**Requirement:**
Filter the listing down to the lines containing the word "agent".

**Extracted records:**
──────

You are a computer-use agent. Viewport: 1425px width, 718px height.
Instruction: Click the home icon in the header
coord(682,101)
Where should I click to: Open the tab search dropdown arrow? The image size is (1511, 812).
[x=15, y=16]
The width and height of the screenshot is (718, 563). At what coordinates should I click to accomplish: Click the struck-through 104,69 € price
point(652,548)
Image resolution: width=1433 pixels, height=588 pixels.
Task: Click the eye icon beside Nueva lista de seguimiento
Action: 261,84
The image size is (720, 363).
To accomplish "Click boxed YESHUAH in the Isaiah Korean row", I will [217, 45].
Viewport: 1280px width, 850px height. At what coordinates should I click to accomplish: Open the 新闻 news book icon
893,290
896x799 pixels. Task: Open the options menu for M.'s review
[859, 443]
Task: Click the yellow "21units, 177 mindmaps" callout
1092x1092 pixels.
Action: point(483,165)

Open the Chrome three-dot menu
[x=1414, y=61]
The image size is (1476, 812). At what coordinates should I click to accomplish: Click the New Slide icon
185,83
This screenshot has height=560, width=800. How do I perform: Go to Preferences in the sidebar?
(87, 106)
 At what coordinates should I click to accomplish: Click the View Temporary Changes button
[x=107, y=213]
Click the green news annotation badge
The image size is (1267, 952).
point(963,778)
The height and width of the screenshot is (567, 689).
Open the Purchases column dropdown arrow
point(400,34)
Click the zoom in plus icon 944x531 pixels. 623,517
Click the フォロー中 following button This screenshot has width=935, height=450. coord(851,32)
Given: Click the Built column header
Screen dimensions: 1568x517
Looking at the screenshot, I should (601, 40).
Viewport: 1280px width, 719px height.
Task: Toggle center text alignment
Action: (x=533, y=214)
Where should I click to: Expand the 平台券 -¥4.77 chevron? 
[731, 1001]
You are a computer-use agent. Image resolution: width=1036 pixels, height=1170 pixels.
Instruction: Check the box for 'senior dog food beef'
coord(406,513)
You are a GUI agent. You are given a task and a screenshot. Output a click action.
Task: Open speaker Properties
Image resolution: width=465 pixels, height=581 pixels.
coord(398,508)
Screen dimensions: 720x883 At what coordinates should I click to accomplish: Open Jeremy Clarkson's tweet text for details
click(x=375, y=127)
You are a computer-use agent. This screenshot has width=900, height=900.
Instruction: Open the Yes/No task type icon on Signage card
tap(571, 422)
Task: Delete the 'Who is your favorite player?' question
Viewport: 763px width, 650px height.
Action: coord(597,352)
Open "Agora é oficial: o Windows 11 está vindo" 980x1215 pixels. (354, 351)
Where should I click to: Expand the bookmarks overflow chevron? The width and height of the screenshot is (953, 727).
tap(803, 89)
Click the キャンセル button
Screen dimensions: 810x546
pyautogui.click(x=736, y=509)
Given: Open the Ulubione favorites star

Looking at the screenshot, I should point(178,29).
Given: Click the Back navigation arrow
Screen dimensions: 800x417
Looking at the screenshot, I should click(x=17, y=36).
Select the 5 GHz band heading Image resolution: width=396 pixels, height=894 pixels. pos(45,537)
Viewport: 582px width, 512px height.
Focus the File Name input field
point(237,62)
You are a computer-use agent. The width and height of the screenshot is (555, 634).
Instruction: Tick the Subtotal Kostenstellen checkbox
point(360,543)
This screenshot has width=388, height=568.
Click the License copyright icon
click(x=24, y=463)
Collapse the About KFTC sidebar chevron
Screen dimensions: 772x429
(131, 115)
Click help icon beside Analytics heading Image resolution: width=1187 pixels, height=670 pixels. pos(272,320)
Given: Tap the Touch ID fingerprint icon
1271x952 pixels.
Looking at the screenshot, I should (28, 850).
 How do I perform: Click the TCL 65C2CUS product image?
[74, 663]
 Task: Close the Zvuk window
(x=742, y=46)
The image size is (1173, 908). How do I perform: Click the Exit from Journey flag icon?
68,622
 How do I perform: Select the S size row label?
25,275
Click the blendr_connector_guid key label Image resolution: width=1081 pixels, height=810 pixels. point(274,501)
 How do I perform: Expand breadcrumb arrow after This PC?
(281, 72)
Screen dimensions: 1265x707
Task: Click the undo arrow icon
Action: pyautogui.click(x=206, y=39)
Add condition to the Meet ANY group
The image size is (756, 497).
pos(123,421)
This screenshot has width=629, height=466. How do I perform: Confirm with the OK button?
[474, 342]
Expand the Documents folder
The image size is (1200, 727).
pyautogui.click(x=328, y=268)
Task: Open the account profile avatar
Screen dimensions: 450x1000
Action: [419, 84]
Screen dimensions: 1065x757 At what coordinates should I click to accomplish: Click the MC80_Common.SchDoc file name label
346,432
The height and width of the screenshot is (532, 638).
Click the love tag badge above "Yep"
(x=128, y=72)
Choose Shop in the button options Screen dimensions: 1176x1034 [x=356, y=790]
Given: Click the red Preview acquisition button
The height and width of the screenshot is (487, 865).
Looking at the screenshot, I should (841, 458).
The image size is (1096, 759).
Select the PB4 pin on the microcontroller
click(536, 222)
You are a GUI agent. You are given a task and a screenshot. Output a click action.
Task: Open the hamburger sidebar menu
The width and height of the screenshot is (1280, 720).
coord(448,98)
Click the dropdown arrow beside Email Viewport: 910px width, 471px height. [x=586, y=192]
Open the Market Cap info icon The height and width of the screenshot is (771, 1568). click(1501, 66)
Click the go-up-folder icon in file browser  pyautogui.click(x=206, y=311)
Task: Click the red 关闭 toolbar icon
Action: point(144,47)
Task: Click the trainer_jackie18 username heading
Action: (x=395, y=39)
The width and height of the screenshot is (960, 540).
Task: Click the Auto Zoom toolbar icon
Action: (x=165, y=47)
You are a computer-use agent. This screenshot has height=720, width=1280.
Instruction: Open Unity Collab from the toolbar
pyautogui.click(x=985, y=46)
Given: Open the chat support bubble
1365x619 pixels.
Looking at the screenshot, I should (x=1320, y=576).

──────

**Output below:**
You are a computer-use agent. Viewport: 1425px width, 718px height.
You are a computer-use agent. Image resolution: width=1036 pixels, height=1170 pixels.
You are a GUI agent. You are given a task and a screenshot. Output a click action.
You are a computer-use agent. This screenshot has width=900, height=900.
You are a computer-use agent. The width and height of the screenshot is (555, 634).
You are a GUI agent. You are given a task and a screenshot. Output a click action.
You are a computer-use agent. This screenshot has height=720, width=1280.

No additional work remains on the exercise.